┏━━

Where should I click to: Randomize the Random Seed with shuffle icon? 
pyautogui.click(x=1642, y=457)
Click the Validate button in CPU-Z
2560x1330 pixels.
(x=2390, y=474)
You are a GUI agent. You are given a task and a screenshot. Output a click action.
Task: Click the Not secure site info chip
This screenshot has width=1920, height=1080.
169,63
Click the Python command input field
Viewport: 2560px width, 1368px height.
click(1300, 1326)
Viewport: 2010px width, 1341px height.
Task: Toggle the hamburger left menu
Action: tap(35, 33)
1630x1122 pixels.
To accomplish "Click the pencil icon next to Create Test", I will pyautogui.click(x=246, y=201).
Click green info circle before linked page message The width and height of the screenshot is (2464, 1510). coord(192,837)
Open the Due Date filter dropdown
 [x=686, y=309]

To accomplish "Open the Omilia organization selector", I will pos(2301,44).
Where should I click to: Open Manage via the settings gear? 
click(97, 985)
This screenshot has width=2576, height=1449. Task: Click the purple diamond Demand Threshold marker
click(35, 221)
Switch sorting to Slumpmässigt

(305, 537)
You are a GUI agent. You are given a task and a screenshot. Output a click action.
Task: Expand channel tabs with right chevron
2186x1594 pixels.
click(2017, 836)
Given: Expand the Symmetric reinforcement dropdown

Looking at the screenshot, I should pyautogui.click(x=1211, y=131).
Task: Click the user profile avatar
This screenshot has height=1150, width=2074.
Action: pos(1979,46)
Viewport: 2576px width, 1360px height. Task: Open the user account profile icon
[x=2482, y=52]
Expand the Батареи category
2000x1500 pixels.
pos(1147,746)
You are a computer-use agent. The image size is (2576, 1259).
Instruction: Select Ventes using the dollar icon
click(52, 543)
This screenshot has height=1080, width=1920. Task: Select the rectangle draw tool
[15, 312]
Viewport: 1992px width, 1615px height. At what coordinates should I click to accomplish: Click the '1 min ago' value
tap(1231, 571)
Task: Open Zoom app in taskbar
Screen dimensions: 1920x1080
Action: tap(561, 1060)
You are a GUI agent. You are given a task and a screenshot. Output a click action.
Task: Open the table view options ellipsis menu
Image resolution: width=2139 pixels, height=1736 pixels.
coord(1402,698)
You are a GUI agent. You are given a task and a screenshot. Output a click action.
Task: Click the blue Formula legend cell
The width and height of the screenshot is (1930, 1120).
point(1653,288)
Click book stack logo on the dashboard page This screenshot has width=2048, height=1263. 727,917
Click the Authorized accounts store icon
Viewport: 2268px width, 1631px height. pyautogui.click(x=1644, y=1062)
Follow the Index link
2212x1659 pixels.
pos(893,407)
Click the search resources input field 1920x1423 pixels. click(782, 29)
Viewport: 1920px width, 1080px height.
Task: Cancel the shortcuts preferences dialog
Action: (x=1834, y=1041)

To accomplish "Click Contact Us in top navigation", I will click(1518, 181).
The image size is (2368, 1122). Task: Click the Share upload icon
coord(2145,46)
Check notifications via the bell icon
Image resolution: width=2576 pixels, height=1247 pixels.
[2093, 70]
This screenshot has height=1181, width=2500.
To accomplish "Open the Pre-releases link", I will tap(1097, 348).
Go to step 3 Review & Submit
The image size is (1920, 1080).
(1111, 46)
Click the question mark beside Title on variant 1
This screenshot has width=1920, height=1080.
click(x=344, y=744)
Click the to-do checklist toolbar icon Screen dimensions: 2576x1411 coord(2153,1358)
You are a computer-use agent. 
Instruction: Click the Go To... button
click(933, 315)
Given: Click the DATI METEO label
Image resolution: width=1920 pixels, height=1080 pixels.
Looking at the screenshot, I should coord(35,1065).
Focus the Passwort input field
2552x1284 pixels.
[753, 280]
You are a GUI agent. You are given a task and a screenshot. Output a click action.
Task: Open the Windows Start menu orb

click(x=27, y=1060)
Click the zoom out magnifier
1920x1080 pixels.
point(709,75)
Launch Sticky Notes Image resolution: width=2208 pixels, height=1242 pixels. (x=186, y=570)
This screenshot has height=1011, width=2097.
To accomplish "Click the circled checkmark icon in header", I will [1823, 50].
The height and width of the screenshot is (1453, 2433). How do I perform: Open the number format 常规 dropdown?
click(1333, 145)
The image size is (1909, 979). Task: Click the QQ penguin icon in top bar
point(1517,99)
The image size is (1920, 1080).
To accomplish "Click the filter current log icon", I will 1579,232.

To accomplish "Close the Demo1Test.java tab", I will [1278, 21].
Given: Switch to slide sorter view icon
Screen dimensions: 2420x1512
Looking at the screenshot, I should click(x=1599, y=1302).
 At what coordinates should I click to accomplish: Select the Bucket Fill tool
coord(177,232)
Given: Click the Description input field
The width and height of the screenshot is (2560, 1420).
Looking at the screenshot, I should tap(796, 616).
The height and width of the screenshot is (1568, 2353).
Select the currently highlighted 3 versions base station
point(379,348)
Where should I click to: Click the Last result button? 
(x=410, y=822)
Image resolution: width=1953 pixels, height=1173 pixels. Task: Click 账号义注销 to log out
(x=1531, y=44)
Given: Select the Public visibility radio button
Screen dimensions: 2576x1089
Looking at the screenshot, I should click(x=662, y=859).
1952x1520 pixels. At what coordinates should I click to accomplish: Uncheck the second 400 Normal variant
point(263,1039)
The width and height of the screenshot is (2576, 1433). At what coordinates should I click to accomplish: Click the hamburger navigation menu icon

┗━━

EXERCISE DETAILS: Restate the data above word for word, please.

RESULT OF THIS EXERCISE:
Where should I click to: Randomize the Random Seed with shuffle icon? 
pyautogui.click(x=1642, y=457)
Click the Validate button in CPU-Z
2560x1330 pixels.
(x=2390, y=474)
You are a GUI agent. You are given a task and a screenshot. Output a click action.
Task: Click the Not secure site info chip
This screenshot has width=1920, height=1080.
169,63
Click the Python command input field
Viewport: 2560px width, 1368px height.
click(1300, 1326)
Viewport: 2010px width, 1341px height.
Task: Toggle the hamburger left menu
Action: tap(35, 33)
1630x1122 pixels.
To accomplish "Click the pencil icon next to Create Test", I will pyautogui.click(x=246, y=201).
Click green info circle before linked page message The width and height of the screenshot is (2464, 1510). coord(192,837)
Open the Due Date filter dropdown
 [x=686, y=309]

To accomplish "Open the Omilia organization selector", I will pos(2301,44).
Where should I click to: Open Manage via the settings gear? 
click(97, 985)
This screenshot has width=2576, height=1449. Task: Click the purple diamond Demand Threshold marker
click(35, 221)
Switch sorting to Slumpmässigt

(305, 537)
You are a GUI agent. You are given a task and a screenshot. Output a click action.
Task: Expand channel tabs with right chevron
2186x1594 pixels.
click(2017, 836)
Given: Expand the Symmetric reinforcement dropdown

Looking at the screenshot, I should pyautogui.click(x=1211, y=131).
Task: Click the user profile avatar
This screenshot has height=1150, width=2074.
Action: pos(1979,46)
Viewport: 2576px width, 1360px height. Task: Open the user account profile icon
[x=2482, y=52]
Expand the Батареи category
2000x1500 pixels.
pos(1147,746)
You are a computer-use agent. The image size is (2576, 1259).
Instruction: Select Ventes using the dollar icon
click(52, 543)
This screenshot has height=1080, width=1920. Task: Select the rectangle draw tool
[15, 312]
Viewport: 1992px width, 1615px height. At what coordinates should I click to accomplish: Click the '1 min ago' value
tap(1231, 571)
Task: Open Zoom app in taskbar
Screen dimensions: 1920x1080
Action: tap(561, 1060)
You are a GUI agent. You are given a task and a screenshot. Output a click action.
Task: Open the table view options ellipsis menu
Image resolution: width=2139 pixels, height=1736 pixels.
coord(1402,698)
You are a GUI agent. You are given a task and a screenshot. Output a click action.
Task: Click the blue Formula legend cell
The width and height of the screenshot is (1930, 1120).
point(1653,288)
Click book stack logo on the dashboard page This screenshot has width=2048, height=1263. 727,917
Click the Authorized accounts store icon
Viewport: 2268px width, 1631px height. pyautogui.click(x=1644, y=1062)
Follow the Index link
2212x1659 pixels.
pos(893,407)
Click the search resources input field 1920x1423 pixels. click(782, 29)
Viewport: 1920px width, 1080px height.
Task: Cancel the shortcuts preferences dialog
Action: (x=1834, y=1041)

To accomplish "Click Contact Us in top navigation", I will click(1518, 181).
The image size is (2368, 1122). Task: Click the Share upload icon
coord(2145,46)
Check notifications via the bell icon
Image resolution: width=2576 pixels, height=1247 pixels.
[2093, 70]
This screenshot has height=1181, width=2500.
To accomplish "Open the Pre-releases link", I will tap(1097, 348).
Go to step 3 Review & Submit
The image size is (1920, 1080).
(1111, 46)
Click the question mark beside Title on variant 1
This screenshot has width=1920, height=1080.
click(x=344, y=744)
Click the to-do checklist toolbar icon Screen dimensions: 2576x1411 coord(2153,1358)
You are a computer-use agent. 
Instruction: Click the Go To... button
click(933, 315)
Given: Click the DATI METEO label
Image resolution: width=1920 pixels, height=1080 pixels.
Looking at the screenshot, I should coord(35,1065).
Focus the Passwort input field
2552x1284 pixels.
[753, 280]
You are a GUI agent. You are given a task and a screenshot. Output a click action.
Task: Open the Windows Start menu orb

click(x=27, y=1060)
Click the zoom out magnifier
1920x1080 pixels.
point(709,75)
Launch Sticky Notes Image resolution: width=2208 pixels, height=1242 pixels. (x=186, y=570)
This screenshot has height=1011, width=2097.
To accomplish "Click the circled checkmark icon in header", I will [1823, 50].
The height and width of the screenshot is (1453, 2433). How do I perform: Open the number format 常规 dropdown?
click(1333, 145)
The image size is (1909, 979). Task: Click the QQ penguin icon in top bar
point(1517,99)
The image size is (1920, 1080).
To accomplish "Click the filter current log icon", I will 1579,232.

To accomplish "Close the Demo1Test.java tab", I will [1278, 21].
Given: Switch to slide sorter view icon
Screen dimensions: 2420x1512
Looking at the screenshot, I should click(x=1599, y=1302).
 At what coordinates should I click to accomplish: Select the Bucket Fill tool
coord(177,232)
Given: Click the Description input field
The width and height of the screenshot is (2560, 1420).
Looking at the screenshot, I should tap(796, 616).
The height and width of the screenshot is (1568, 2353).
Select the currently highlighted 3 versions base station
point(379,348)
Where should I click to: Click the Last result button? 
(x=410, y=822)
Image resolution: width=1953 pixels, height=1173 pixels. Task: Click 账号义注销 to log out
(x=1531, y=44)
Given: Select the Public visibility radio button
Screen dimensions: 2576x1089
Looking at the screenshot, I should click(x=662, y=859).
1952x1520 pixels. At what coordinates should I click to accomplish: Uncheck the second 400 Normal variant
point(263,1039)
The width and height of the screenshot is (2576, 1433). At what coordinates should I click to accomplish: Click the hamburger navigation menu icon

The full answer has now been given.